Wednesday, January 19, 2005

I Told You So

From the department of "I told you so!", forcing teens to get their parents' permission before getting contraception will do nothing to scare youngsters off having sex and may in fact increase rates of teen pregnancy. Trying to frighten teenagers about the risks of pregnancy also doesn't work (emphasis mine):

[U.S.] researchers said their findings support the argument that teens need to get good information about contraceptives, including condoms, and argue against current federal policies pushing abstinence-only education.

"The research published today shows abstinence-only does significant disservice to American youth by increasing the risk of pregnancy and disease," Cynthia Dailard, an analyst at the nonprofit Alan Guttmacher Institute, a reproductive health think tank, told reporters in a telephone briefing.

Several newly elected senators have pledged to press for a federal notification law and such laws are also in the works in several states. A study of 1,500 girls under the age of 18 who used family planning clinics, which provide contraceptive and pregnancy services, showed the parents of 60 percent of them knew the young women were using the clinics, said the Institute's Rachel Jones.

But close to 20 percent of the girls said if they had to get permission to use contraceptives from their parents, they would do without, Jones and colleagues report in this week's issue of the Journal of the American Medical Association (news - web sites).

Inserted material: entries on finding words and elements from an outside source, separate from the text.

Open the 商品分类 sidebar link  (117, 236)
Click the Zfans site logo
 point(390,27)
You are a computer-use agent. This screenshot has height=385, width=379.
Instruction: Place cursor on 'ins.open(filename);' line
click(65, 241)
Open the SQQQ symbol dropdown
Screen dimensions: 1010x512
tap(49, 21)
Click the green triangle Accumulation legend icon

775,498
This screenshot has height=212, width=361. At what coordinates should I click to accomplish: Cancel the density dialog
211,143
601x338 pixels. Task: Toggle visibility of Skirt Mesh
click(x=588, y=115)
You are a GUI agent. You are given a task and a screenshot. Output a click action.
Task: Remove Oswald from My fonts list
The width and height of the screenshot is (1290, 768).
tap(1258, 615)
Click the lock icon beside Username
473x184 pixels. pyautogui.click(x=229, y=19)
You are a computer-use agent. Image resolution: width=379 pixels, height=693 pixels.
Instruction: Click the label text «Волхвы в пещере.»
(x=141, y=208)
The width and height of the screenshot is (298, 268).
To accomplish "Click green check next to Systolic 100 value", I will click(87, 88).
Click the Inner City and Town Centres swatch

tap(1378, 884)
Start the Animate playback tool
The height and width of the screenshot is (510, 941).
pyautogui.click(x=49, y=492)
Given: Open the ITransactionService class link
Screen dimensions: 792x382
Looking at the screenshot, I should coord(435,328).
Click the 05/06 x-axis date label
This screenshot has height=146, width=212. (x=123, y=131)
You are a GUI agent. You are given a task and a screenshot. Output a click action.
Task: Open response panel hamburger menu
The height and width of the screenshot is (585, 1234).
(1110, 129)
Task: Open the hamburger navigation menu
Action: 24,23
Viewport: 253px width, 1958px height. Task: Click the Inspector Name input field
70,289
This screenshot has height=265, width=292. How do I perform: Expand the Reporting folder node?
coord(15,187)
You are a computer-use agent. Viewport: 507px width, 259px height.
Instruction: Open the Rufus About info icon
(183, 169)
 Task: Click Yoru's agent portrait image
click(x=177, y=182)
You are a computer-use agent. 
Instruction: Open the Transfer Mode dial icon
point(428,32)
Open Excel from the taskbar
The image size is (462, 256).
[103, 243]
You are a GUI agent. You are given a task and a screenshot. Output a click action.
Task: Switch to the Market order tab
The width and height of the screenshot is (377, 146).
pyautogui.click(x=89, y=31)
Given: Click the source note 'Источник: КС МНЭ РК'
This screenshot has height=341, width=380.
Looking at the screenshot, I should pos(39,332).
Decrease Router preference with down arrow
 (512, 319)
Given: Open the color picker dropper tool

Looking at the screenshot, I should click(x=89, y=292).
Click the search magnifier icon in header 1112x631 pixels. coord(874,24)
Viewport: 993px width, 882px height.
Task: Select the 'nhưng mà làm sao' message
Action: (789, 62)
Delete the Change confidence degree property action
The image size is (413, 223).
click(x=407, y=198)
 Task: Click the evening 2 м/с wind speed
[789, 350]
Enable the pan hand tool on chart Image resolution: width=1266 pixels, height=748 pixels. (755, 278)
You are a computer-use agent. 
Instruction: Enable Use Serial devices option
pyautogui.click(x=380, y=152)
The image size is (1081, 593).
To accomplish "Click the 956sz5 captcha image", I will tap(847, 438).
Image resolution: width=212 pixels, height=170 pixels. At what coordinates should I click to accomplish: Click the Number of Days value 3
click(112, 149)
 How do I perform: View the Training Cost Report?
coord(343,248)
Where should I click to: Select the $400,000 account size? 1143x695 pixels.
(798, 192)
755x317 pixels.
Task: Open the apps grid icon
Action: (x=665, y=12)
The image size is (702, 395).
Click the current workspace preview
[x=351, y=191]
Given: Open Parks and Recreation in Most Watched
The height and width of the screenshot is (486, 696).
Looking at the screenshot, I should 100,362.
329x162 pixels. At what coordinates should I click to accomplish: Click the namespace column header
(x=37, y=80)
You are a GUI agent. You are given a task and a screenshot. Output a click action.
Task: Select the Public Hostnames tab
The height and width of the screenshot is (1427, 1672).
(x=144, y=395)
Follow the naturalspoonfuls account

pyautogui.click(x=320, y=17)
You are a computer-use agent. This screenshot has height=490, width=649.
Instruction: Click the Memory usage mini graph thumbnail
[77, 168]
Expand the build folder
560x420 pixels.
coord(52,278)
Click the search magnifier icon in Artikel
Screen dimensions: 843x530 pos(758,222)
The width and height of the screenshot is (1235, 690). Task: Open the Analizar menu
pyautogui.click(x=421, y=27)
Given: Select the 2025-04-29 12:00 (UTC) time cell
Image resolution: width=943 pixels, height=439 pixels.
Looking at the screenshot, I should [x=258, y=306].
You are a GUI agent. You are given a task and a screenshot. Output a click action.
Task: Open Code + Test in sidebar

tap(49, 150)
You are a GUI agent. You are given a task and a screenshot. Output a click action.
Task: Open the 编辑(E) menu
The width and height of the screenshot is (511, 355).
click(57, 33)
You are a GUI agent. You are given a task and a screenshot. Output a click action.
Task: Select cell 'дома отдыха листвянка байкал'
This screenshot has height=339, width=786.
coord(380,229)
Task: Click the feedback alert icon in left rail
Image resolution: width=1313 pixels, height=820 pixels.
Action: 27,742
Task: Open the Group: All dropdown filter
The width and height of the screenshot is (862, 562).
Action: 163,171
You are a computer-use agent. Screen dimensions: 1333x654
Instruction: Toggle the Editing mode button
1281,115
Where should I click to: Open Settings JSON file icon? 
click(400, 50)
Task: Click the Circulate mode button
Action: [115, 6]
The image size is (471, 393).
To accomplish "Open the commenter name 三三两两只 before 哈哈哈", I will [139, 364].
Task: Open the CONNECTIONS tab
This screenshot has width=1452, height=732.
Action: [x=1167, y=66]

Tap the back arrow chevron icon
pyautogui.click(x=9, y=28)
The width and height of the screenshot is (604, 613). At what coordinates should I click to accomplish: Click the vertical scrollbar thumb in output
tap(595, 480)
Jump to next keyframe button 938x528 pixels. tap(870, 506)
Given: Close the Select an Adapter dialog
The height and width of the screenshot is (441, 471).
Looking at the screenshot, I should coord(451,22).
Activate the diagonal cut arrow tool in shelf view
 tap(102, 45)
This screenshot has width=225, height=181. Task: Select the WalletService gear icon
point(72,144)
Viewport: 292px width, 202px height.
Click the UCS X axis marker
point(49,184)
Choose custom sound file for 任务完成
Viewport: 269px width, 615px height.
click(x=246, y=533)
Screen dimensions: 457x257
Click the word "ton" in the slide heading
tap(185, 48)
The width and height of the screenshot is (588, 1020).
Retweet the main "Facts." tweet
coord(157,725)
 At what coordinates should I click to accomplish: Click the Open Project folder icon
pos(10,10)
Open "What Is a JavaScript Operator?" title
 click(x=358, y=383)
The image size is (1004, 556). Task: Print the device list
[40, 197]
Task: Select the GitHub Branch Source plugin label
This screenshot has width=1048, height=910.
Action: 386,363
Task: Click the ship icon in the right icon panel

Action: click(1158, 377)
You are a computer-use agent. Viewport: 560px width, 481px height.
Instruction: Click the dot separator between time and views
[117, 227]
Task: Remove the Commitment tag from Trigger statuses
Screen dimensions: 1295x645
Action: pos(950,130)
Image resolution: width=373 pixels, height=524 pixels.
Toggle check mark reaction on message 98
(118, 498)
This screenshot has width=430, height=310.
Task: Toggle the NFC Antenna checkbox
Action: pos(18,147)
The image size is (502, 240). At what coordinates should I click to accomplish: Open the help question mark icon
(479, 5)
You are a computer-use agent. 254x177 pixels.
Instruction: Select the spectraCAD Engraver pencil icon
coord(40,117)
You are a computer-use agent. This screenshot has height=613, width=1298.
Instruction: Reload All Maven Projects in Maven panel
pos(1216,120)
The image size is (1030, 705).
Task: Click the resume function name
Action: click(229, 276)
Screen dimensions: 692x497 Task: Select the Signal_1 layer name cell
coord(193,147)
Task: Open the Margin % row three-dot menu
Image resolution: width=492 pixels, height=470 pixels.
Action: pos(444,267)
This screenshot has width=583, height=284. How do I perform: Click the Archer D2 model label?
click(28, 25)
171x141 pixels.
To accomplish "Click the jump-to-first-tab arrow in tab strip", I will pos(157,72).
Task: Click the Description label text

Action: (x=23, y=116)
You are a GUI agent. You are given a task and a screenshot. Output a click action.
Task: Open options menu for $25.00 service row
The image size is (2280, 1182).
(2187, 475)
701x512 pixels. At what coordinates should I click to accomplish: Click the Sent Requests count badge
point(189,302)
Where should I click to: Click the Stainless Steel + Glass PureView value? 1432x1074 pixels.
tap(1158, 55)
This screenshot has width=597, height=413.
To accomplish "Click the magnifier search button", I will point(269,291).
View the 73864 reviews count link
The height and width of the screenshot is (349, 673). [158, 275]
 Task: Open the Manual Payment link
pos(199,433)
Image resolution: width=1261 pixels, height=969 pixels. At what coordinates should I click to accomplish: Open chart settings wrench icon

"Only 1 percent said their response would be to stop having sex," Jones told the briefing.

"We need to recognize that mandated parental notification laws would not stop teens from having sex but ultimately would increase rates of sexually transmitted diseases and pregnancy," Jones said.

In the second study, Peter Bearman, who directs the Columbia University Institute for Social and Economic Research and Policy, found that fear of pregnancy did little to keep a girl from having sex, and those with positive attitudes about contraception were much less likely to become pregnant.

"Policymakers often have concerns that talking positively about contraception encourages young people to have sex," Bearman said in the journal Perspectives on Sexual and Reproductive Health.

"There's a lot of research to show that's just not true. Even those adolescents who most actively believe they are not going to have sex before marriage, for instance those who take virginity pledges, 80 percent of them will eventually have sex before marriage."


I am one of the people who think adolescents, in particular young adolescents, should not have sex, because at that age the risks of sexual activity outweigh the benefits. I also think being straightforward, and providing teenagers with complete and accurate information is the best way to go about it.